Le 17 février, Oumou est venue accueillir la rappeuse Diam’s, qui venait à Bamako, invitée par un animateur radio. « Quand on a la chance de pouvoir aider les autres, il faut le faire », déclare Oumou Sangaré, installée à une table du restaurant de son hôtel.

Grâce aux bénéfices tirés de son succès international, elle a ouvert cet établissement place Sogolon, sur la route de l’aéroport, au printemps 2002. À l’époque où l’on a vu fleurir les hôtels dans la ville, avec les encouragements du gouvernement, soucieux de fournir une capacité d’accueil suffisante lors de la Coupe d’Afrique des nations, qui se tenait, cette année-là, dans la capitale malienne.

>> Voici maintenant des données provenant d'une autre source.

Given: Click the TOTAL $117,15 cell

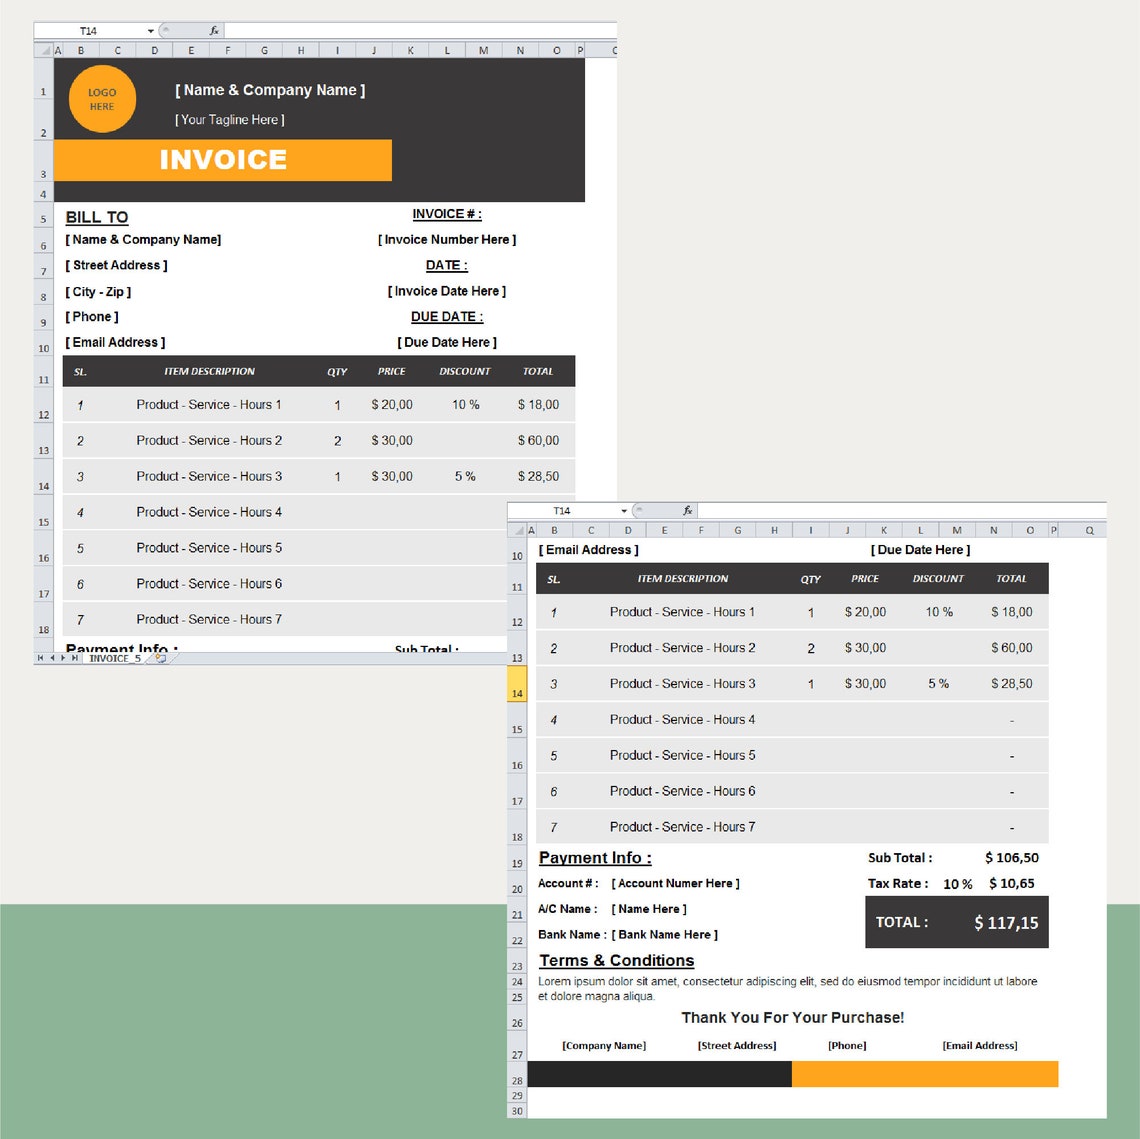Looking at the screenshot, I should click(1004, 922).
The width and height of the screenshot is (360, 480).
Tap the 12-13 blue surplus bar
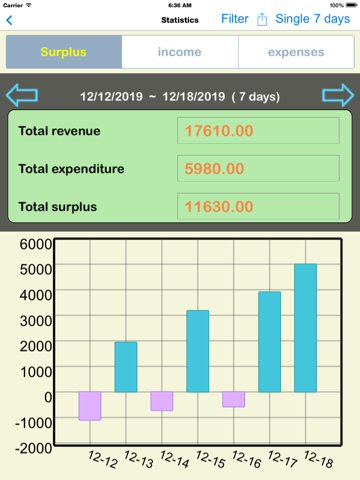click(x=126, y=367)
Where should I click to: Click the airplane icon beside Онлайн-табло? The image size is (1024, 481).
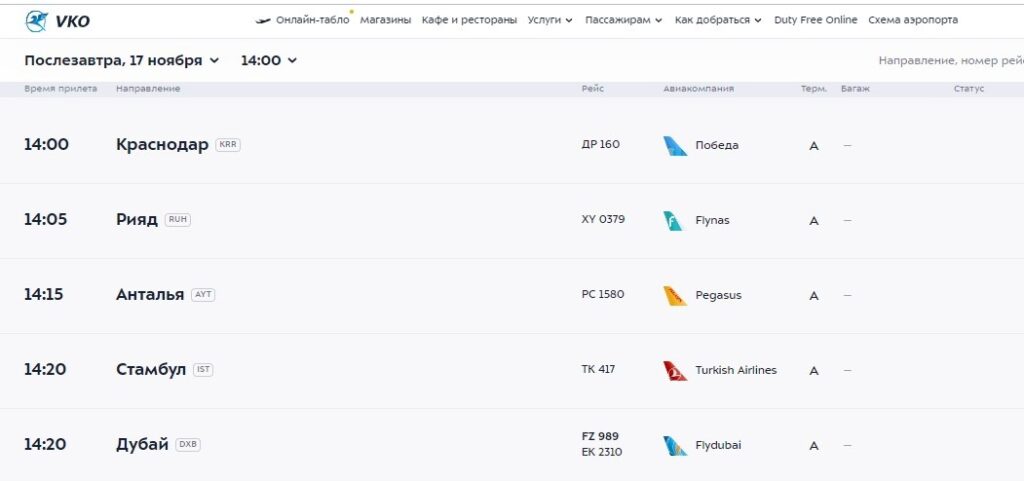pos(263,20)
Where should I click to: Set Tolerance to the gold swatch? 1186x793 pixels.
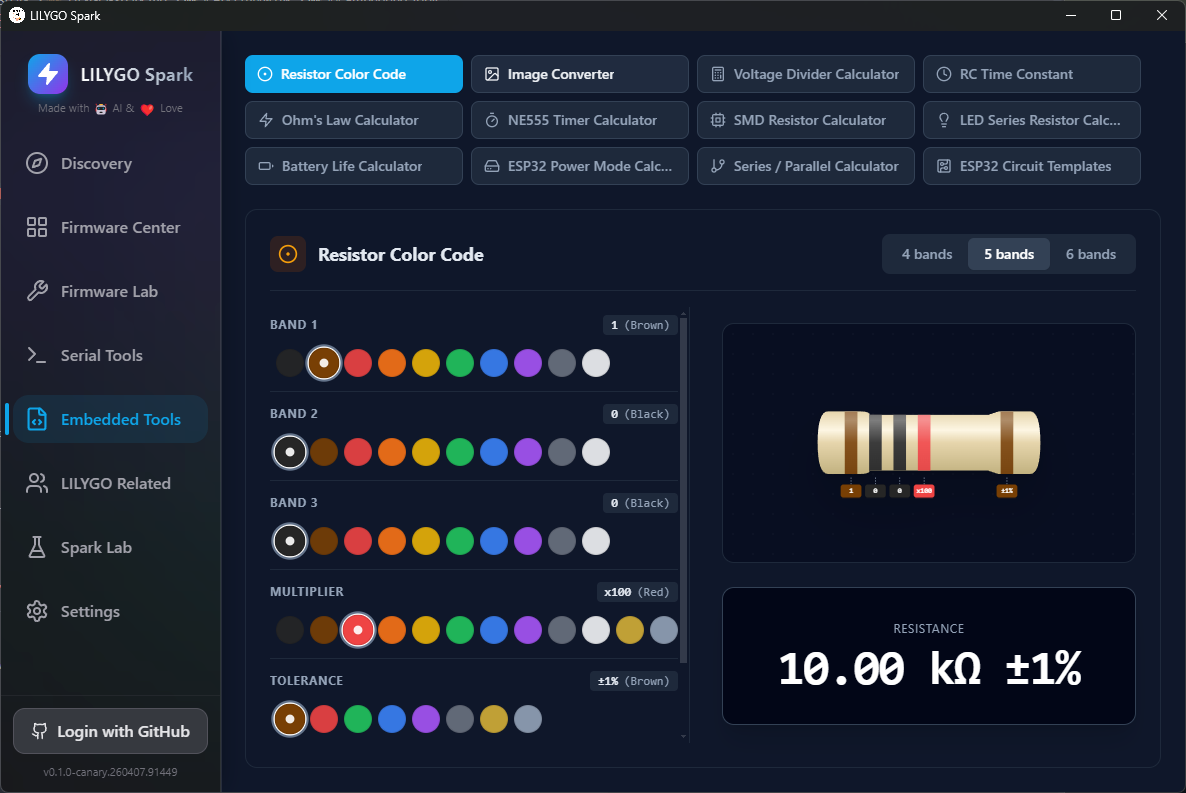click(494, 718)
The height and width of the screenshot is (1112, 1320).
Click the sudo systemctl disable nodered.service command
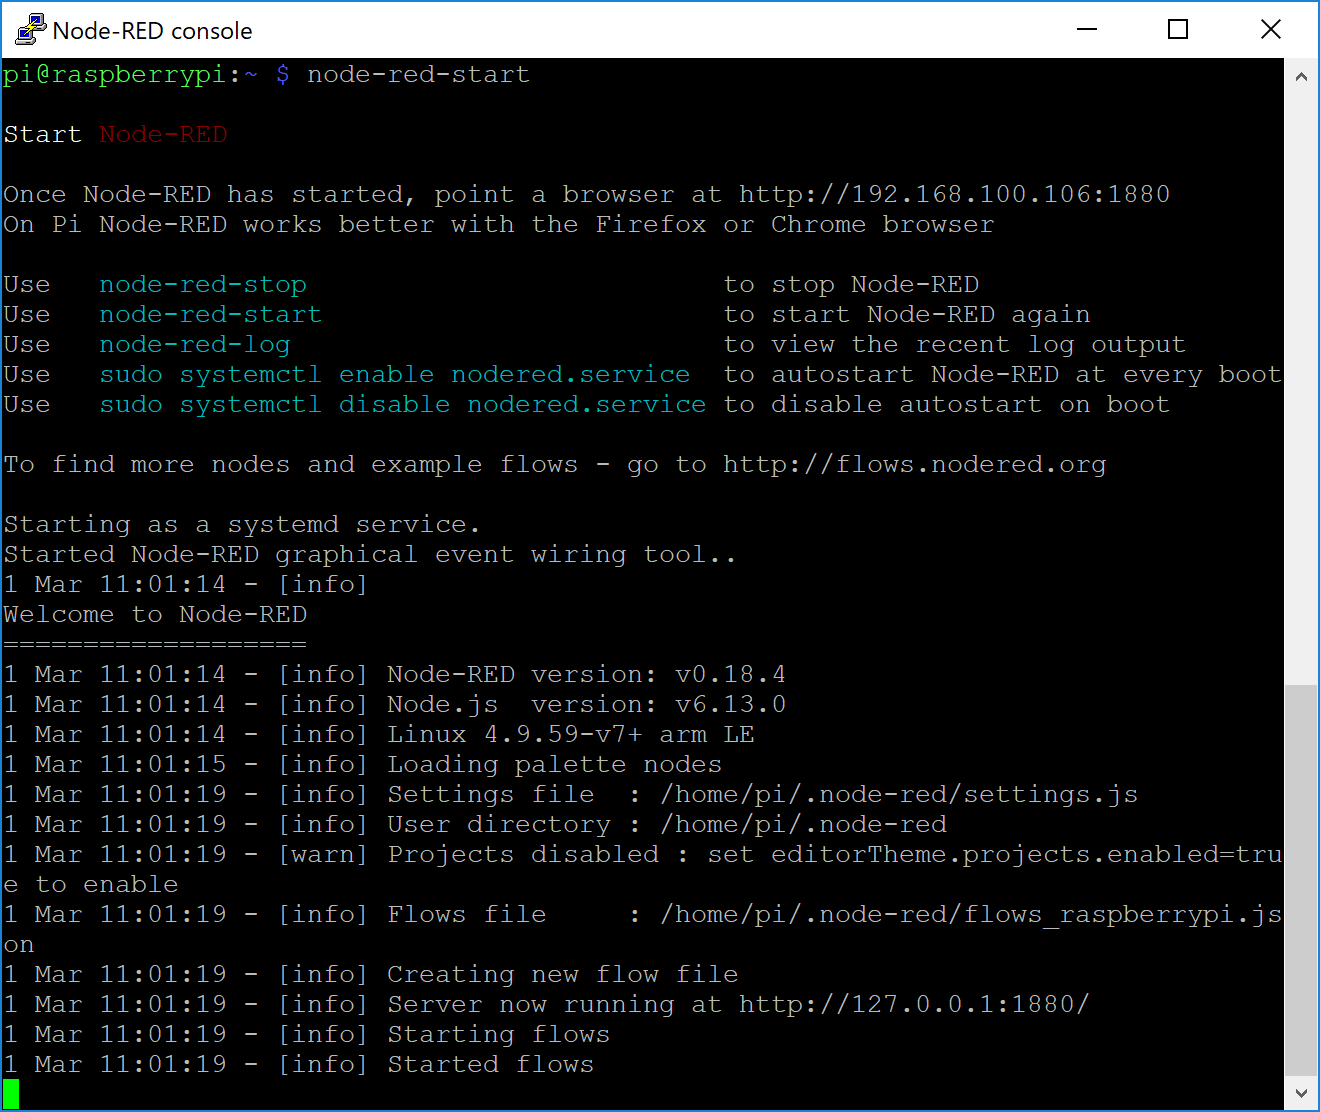[x=403, y=404]
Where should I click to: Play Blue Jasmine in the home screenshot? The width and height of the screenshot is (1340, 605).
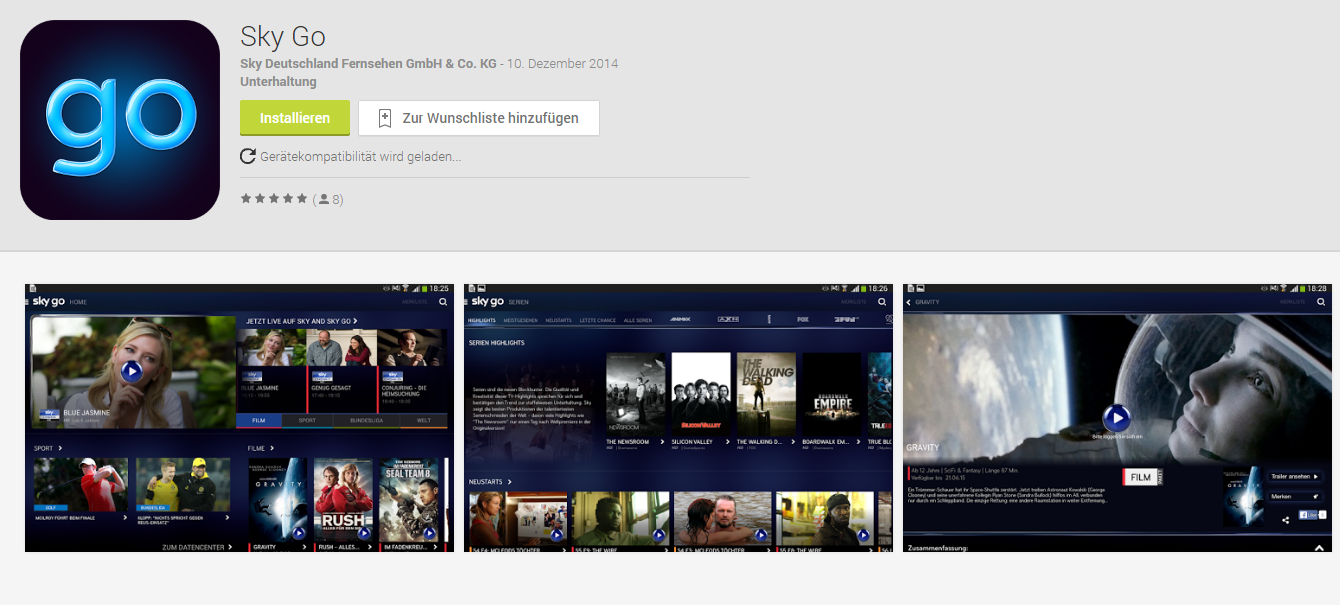pyautogui.click(x=131, y=371)
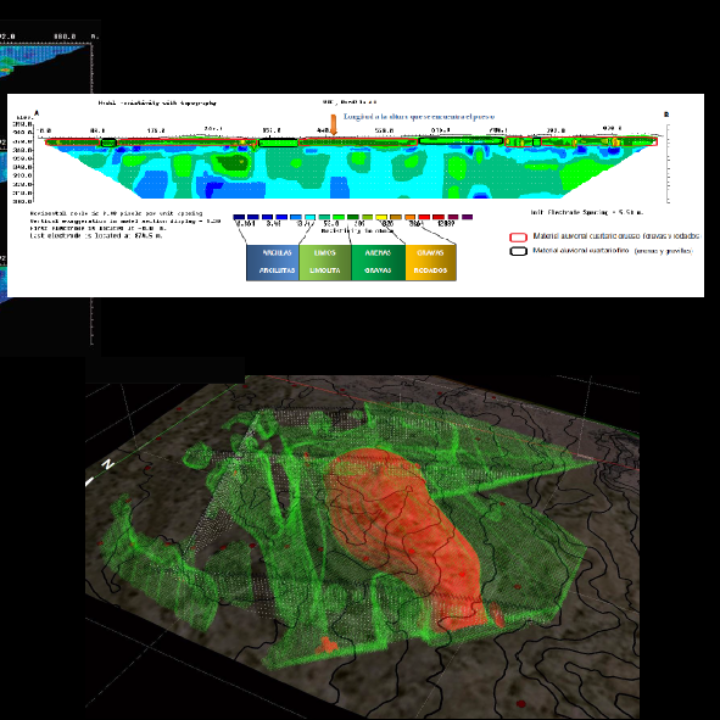Select the black rectangle legend symbol
Screen dimensions: 720x720
click(517, 250)
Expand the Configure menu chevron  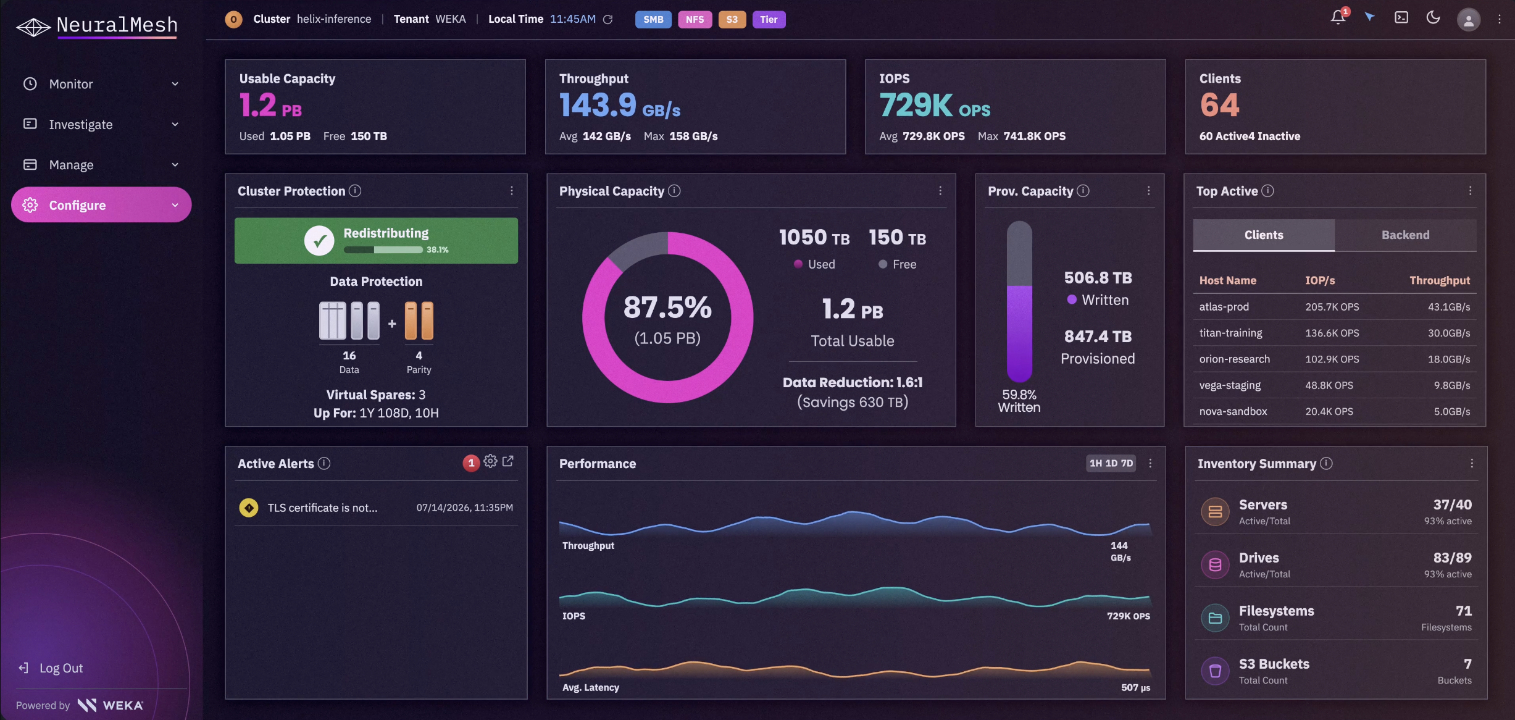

Oumou Sangaré a appelé son hôtel Wassulu, pour que ce nom « soit gravé dans la mémoire de tous les Maliens ». C’est celui de la région de sa mère, au sud, la plus verte du Mali, à 120 km de la capitale, là où les règles de castes ailleurs en vigueur n’ont pas cours. Où donc l’on peut chanter sans appartenir à un lignage de djelis (griots), personnages clés de la société traditionnelle mandingue, généalogistes, conteurs, historiens, chanteurs de louanges… Oumou Sangaré n’est pas griotte. Les griottes d’ailleurs viennent à elle lui chanter des louanges. À l’instar de Bintou Dembélé, qui début février a fait le voyage depuis le Burkina pour lui remettre en main propre sa dernière cassette dans laquelle elle lui rend hommage.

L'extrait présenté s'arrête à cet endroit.